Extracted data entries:
= Beginning of Section =
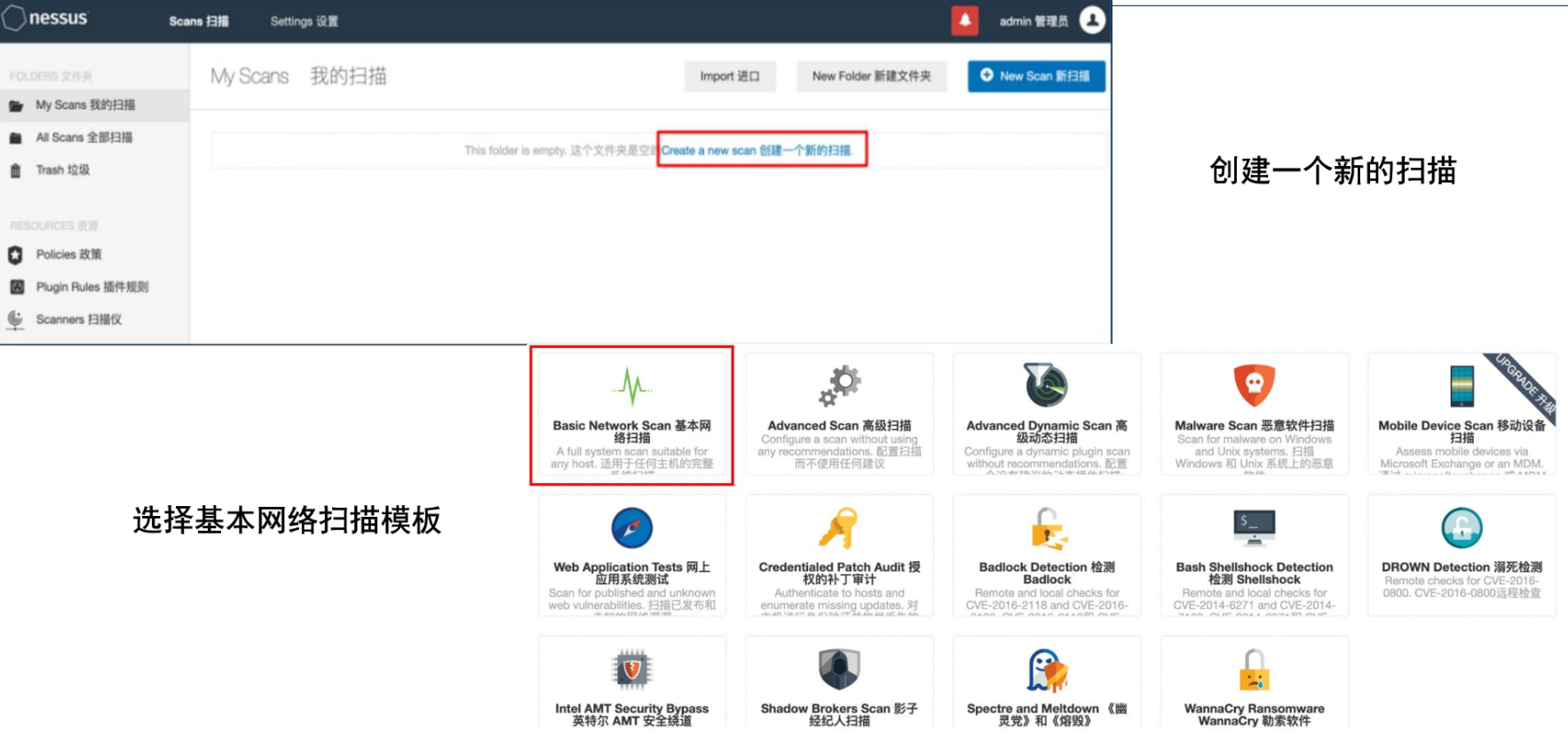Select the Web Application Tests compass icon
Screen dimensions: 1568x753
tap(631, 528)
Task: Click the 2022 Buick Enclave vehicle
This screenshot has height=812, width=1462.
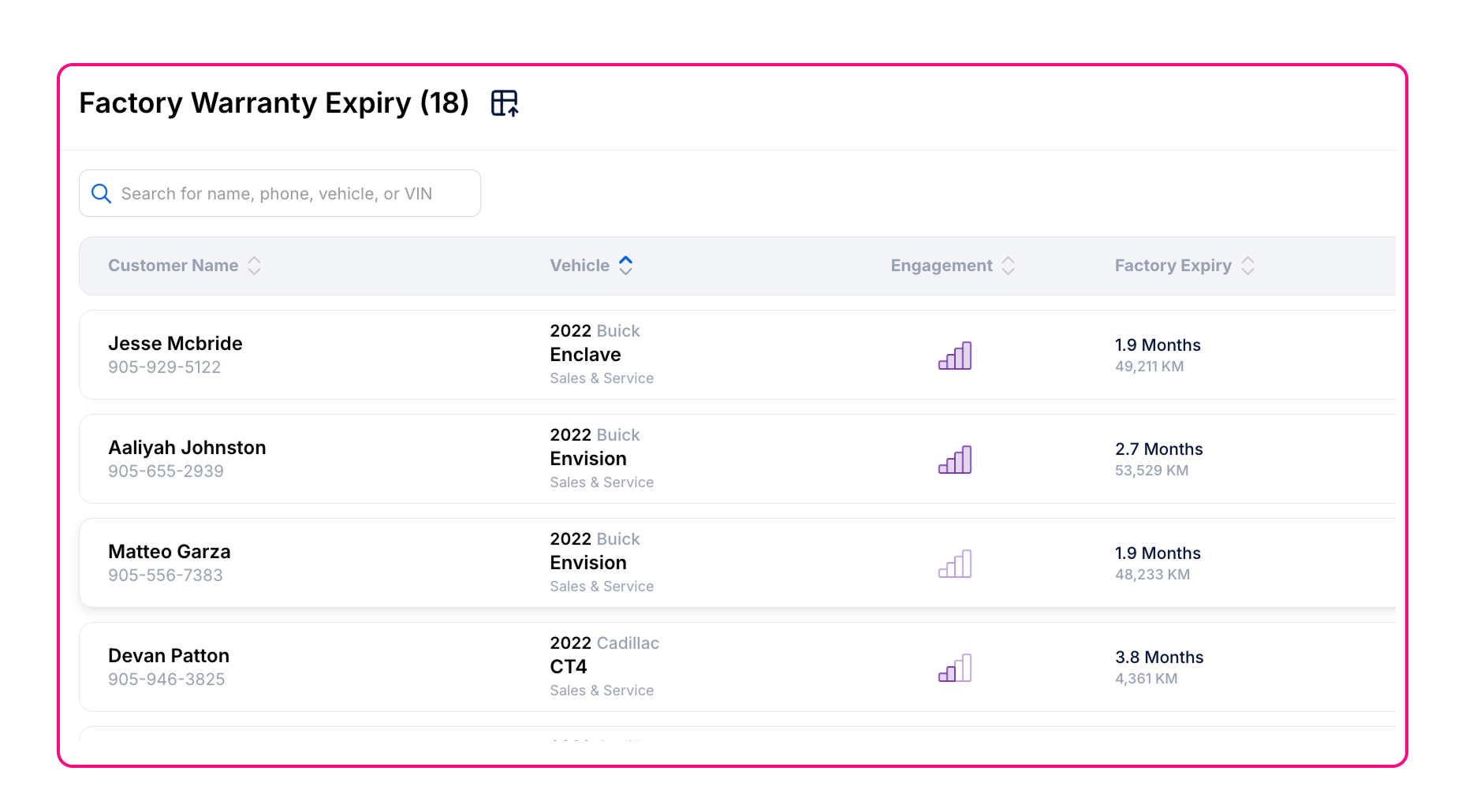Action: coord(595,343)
= End of Section =
= Beginning of Section =
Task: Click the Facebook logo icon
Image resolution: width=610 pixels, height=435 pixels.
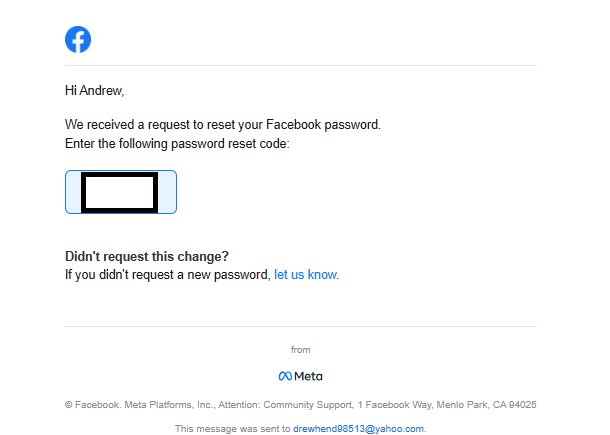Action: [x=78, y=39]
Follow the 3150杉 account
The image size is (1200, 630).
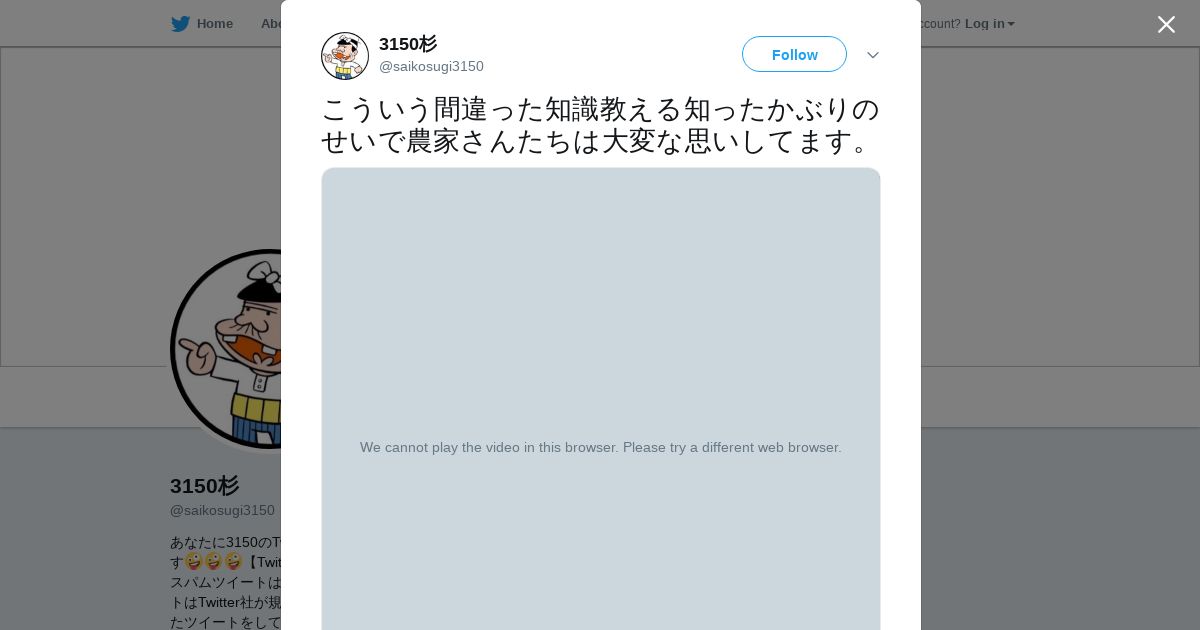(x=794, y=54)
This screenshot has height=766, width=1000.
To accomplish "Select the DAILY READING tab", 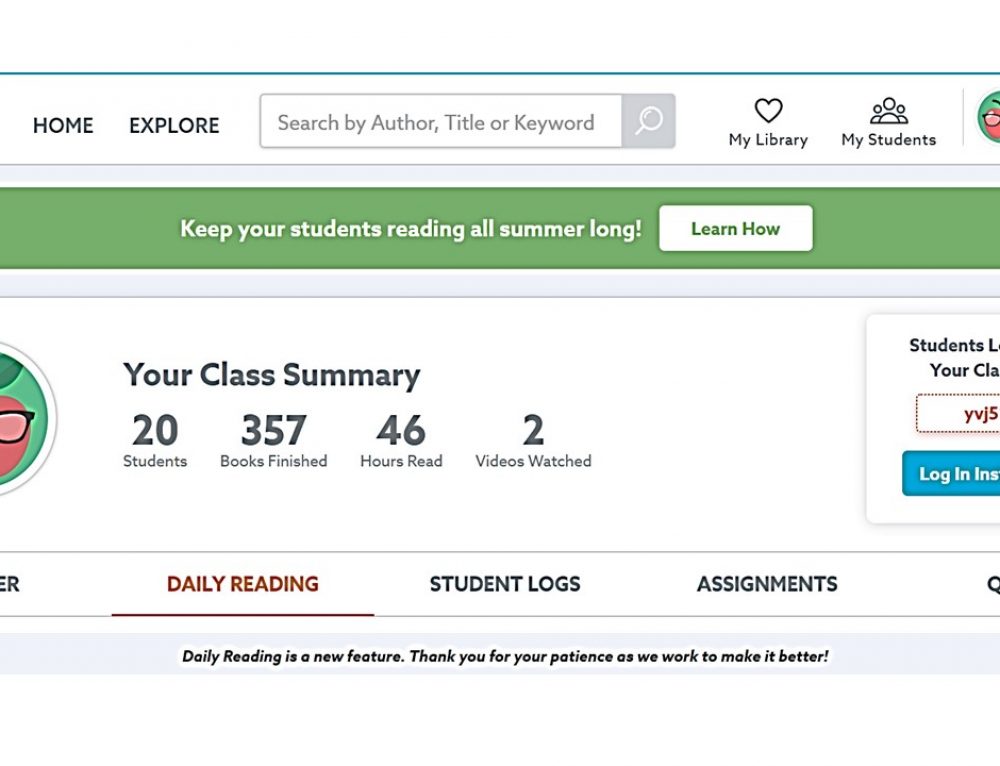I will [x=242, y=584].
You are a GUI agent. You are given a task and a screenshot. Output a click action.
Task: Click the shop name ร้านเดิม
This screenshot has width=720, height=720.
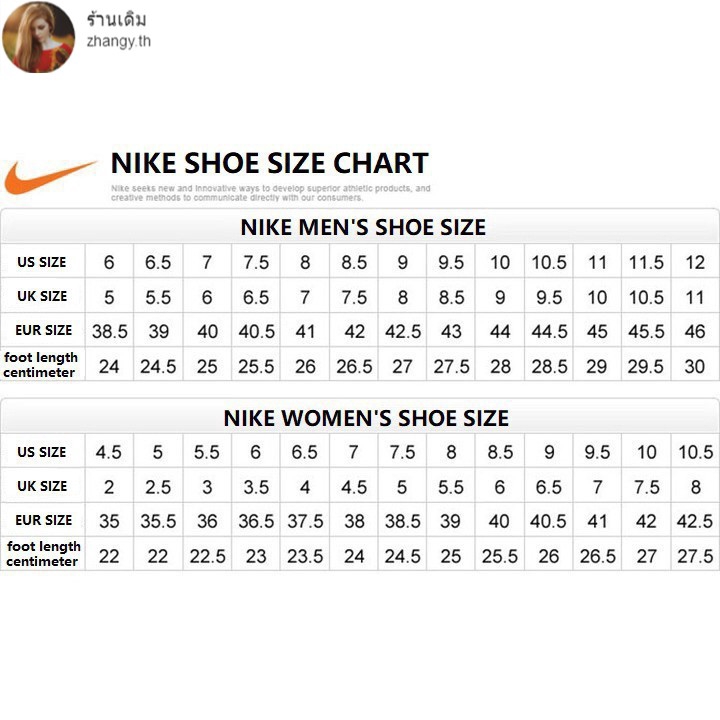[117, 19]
= End of Section =
__TASK OBJECTIVE__: Of the lines above, quote exactly those from the one with "Task: Click the Facebook logo icon" through the one with "This screenshot has height=766, width=1000.", ends included; pictures stay out.

__RESPONSE AREA__:
Task: Click the Facebook logo icon
Image resolution: width=610 pixels, height=435 pixels.
Action: [x=78, y=39]
Follow the 3150杉 account
The image size is (1200, 630).
(x=794, y=54)
This screenshot has height=766, width=1000.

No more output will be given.